* _What to do_
The expected answer is every line of the material, reproduced exactly.

* _Records for this exercise_
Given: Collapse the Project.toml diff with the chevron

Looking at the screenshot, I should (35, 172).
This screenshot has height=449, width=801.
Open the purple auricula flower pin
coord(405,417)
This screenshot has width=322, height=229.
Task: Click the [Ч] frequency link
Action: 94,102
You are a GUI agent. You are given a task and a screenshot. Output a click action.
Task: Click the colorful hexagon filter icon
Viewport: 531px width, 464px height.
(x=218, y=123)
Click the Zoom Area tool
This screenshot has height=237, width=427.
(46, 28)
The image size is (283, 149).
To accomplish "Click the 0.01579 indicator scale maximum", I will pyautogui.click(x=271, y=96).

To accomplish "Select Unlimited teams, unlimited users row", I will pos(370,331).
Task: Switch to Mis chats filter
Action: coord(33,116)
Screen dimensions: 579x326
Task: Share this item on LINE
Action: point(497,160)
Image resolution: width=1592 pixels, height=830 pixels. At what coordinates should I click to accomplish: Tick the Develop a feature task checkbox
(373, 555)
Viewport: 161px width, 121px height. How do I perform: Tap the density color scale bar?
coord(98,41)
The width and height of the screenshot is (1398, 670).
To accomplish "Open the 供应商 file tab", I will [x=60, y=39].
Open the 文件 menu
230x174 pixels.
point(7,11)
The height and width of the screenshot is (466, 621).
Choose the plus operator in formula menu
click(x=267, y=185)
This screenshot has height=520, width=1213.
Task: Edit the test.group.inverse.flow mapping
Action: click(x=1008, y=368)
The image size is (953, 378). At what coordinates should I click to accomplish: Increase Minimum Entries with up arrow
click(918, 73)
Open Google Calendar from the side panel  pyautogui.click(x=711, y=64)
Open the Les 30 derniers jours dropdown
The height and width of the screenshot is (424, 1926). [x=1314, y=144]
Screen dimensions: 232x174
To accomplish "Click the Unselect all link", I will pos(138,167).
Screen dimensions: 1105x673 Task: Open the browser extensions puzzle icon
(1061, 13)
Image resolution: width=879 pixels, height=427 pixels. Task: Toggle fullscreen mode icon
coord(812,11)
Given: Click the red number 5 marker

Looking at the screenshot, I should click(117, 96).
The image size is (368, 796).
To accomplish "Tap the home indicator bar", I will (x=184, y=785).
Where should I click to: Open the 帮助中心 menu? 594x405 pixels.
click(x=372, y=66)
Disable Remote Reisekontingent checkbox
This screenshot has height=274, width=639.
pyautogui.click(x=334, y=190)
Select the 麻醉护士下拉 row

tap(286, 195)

* _Answer to the exercise_
Given: Collapse the Project.toml diff with the chevron

Looking at the screenshot, I should (35, 172).
This screenshot has height=449, width=801.
Open the purple auricula flower pin
coord(405,417)
This screenshot has width=322, height=229.
Task: Click the [Ч] frequency link
Action: 94,102
You are a GUI agent. You are given a task and a screenshot. Output a click action.
Task: Click the colorful hexagon filter icon
Viewport: 531px width, 464px height.
(x=218, y=123)
Click the Zoom Area tool
This screenshot has height=237, width=427.
(46, 28)
The image size is (283, 149).
To accomplish "Click the 0.01579 indicator scale maximum", I will pyautogui.click(x=271, y=96).

To accomplish "Select Unlimited teams, unlimited users row", I will pos(370,331).
Task: Switch to Mis chats filter
Action: coord(33,116)
Screen dimensions: 579x326
Task: Share this item on LINE
Action: point(497,160)
Image resolution: width=1592 pixels, height=830 pixels. At what coordinates should I click to accomplish: Tick the Develop a feature task checkbox
(373, 555)
Viewport: 161px width, 121px height. How do I perform: Tap the density color scale bar?
coord(98,41)
The width and height of the screenshot is (1398, 670).
To accomplish "Open the 供应商 file tab", I will [x=60, y=39].
Open the 文件 menu
230x174 pixels.
point(7,11)
The height and width of the screenshot is (466, 621).
Choose the plus operator in formula menu
click(x=267, y=185)
This screenshot has height=520, width=1213.
Task: Edit the test.group.inverse.flow mapping
Action: click(x=1008, y=368)
The image size is (953, 378). At what coordinates should I click to accomplish: Increase Minimum Entries with up arrow
click(918, 73)
Open Google Calendar from the side panel  pyautogui.click(x=711, y=64)
Open the Les 30 derniers jours dropdown
The height and width of the screenshot is (424, 1926). [x=1314, y=144]
Screen dimensions: 232x174
To accomplish "Click the Unselect all link", I will pos(138,167).
Screen dimensions: 1105x673 Task: Open the browser extensions puzzle icon
(1061, 13)
Image resolution: width=879 pixels, height=427 pixels. Task: Toggle fullscreen mode icon
coord(812,11)
Given: Click the red number 5 marker

Looking at the screenshot, I should click(117, 96).
The image size is (368, 796).
To accomplish "Tap the home indicator bar", I will (x=184, y=785).
Where should I click to: Open the 帮助中心 menu? 594x405 pixels.
click(x=372, y=66)
Disable Remote Reisekontingent checkbox
This screenshot has height=274, width=639.
pyautogui.click(x=334, y=190)
Select the 麻醉护士下拉 row

tap(286, 195)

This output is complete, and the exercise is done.